>>>>>

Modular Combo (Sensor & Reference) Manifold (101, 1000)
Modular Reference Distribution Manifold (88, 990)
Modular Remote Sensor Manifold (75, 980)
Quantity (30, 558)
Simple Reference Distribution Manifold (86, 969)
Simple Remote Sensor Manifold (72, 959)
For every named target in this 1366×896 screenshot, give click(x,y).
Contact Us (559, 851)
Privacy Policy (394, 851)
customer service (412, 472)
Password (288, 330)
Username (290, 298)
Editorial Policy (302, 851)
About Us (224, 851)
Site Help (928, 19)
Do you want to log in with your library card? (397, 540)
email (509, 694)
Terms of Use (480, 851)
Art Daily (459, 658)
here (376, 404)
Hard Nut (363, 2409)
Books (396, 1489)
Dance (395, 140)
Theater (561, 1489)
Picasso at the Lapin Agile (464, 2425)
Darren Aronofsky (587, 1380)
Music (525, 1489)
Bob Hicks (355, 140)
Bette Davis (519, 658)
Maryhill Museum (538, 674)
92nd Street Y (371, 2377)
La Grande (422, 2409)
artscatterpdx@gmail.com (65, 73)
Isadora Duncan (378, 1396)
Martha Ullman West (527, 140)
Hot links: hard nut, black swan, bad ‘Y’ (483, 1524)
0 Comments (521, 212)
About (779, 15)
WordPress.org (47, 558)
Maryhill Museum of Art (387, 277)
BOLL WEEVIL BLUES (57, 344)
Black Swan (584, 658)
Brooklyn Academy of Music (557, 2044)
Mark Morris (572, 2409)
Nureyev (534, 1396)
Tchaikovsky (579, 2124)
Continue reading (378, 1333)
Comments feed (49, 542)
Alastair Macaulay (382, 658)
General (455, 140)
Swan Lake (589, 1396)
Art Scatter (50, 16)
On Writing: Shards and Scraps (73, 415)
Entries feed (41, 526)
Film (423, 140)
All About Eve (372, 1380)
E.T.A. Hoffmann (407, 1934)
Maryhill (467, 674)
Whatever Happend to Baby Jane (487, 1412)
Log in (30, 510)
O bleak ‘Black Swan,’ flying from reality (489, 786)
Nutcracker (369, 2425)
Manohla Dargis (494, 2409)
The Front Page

<<<<<

_Exercise aim_
Each line holding the word "Distribution" must be copied from the data.

_Answer to the exercise_
Modular Reference Distribution Manifold (88, 990)
Simple Reference Distribution Manifold (86, 969)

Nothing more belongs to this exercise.